In test stage, a heap map is generated for each part. The heap map has the same size of the input image. First, the part patches are obtained by sliding window method. Then use the trained network to predict the probability of a each label for each part. The pixels within the patch have the same probability. Finally, sum and average over all pixels to get the final heat map.
While the heat map provides a rough estimation of the joint location, it is insufficient to accurately localize the body joints. Remember that the global branch predicts the accurate joint location within a given patch. Hence for a specific part, we select part patches with high probability. And compute the weighted sum of the predicted joint locations to get the final joint location.
Here is the PCP value on LSP dataset. We can see that this method improves the performance on a large margin.
OK. After discuss methods from local and global view. Lets discuss some applications of pose estimation in videos.
We all know that motion is a powerful….
This figure illustrates the optical flow. The left side is the average of two adjacent frames. The right side is the estimated optical flow. We can see that the background can be greatly suppressed by the motion feature. Which would be a great help for pose estimation.
Here, a method called modeep try to incorporate motion features to improve human pose estimation.
This method extended the FLIC dataset with additional motion features, as shown is the figure.
Then it trains a multi-resolution convolutional network to predict the heat maps for each body parts with the additional motion features as the input.
Since FLIC is a dataset with multiple people within an image, but only one person is annotated. In testing stage, the tors box can be used to help determine which pose to be estimated. This method compute a spatial mask of each part with respect to the torso box. This mask is helpful for suppressing false positives.
Here are some experiment results. The first line are the estimated pose without motion feature and the second lines are with motion feature.
We can see that motion can greatly improve the results in occlusion, cluttered background, and the motion blur situation.
A very similar work also use optical flow to track human pose in videos. This work has published in this years ICCV. It first use a CNN to predict heatmaps for each body parts for each frame, then for the t’th frame, it computes the optical flow of t-n to t+n frame with respect to the t-th frame.
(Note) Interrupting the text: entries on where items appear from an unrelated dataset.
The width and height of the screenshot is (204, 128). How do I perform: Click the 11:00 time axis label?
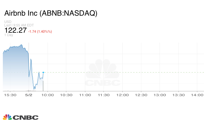click(x=85, y=95)
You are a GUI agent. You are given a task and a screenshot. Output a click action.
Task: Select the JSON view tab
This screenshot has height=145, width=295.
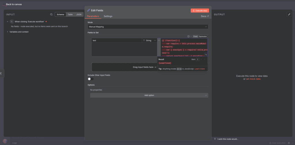[x=79, y=14]
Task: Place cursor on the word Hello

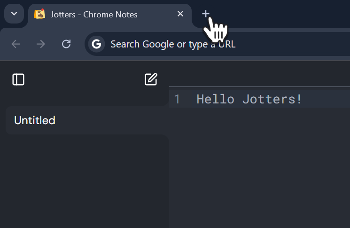Action: [x=215, y=99]
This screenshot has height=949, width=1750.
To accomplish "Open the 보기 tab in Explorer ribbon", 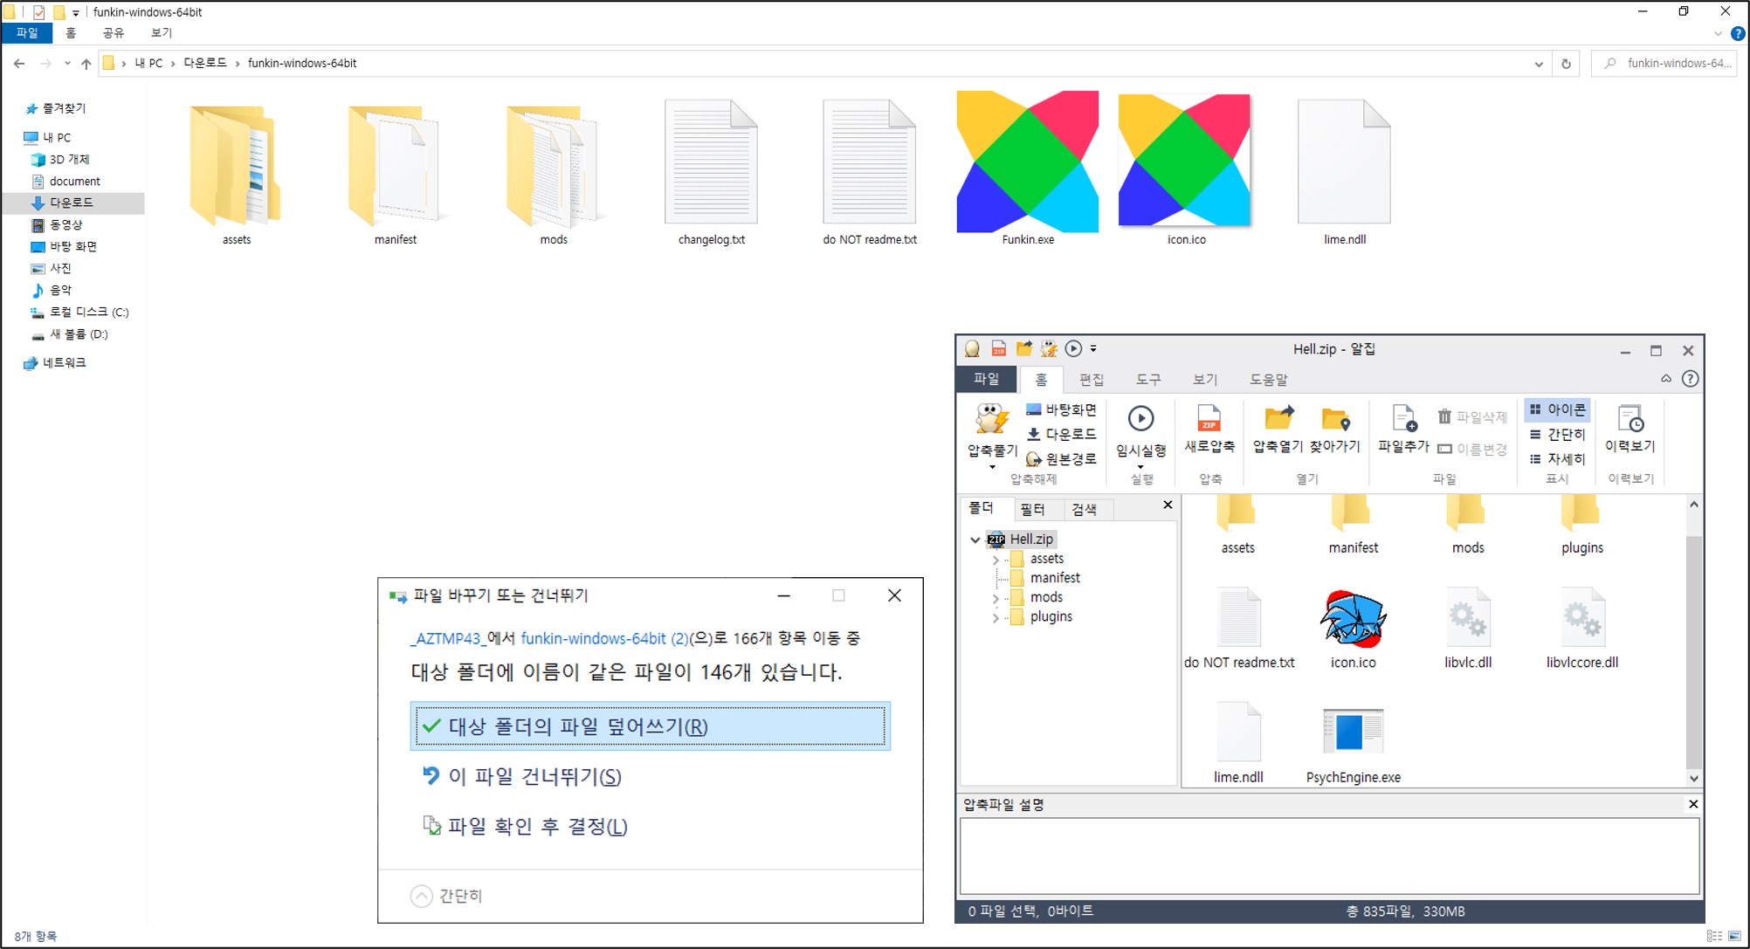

The heatmaps are then warped to the t-th frame according to the optical flow. Finally, the authors use a 1by 1 convolutional layer to combine all the heat maps together.
Here is an illustration of the network producing part heat maps. The authors discussed why….
Finally. I wanna give brief introduction of my ongoing project. As we have discussed before, most of the pose estimation frameworks are not end-to-end. They often learn pose features first, and then fixed the feature to optimize a relationship model.
In my work, I design an end-to-end pose estimation framework. It can be viewed as the feature extraction part plus a deformable part model. However, we plug the deformable part model into the network. And the parameter of both parts can be learned jointly.
Here is an illustration of the deformable part model. Since the relation graphs of human pose are often in tree structure. We can use message passing method for efficient inference. This is very similar to traditional recurrent neural network. Here each time step denote a part. The message is passed from the leaves to the root. The deformation weights are shared across different parts. To learn the parameters, we can use backpropagation to learn the deformation weights and the weights of convolution layer and fully connected layers jointly.
Preliminary experiments shows that the proposed method out performs most of the traditional approaches. However, it still not better can recent deep learning methods. In in the future, we plan to learn the pose relational graph from the dataset. Meanwhile, pose estimation may benefit from related tasks such as human detection and human segmentation.
Finally, we need to figure out how to combine global information into this framework.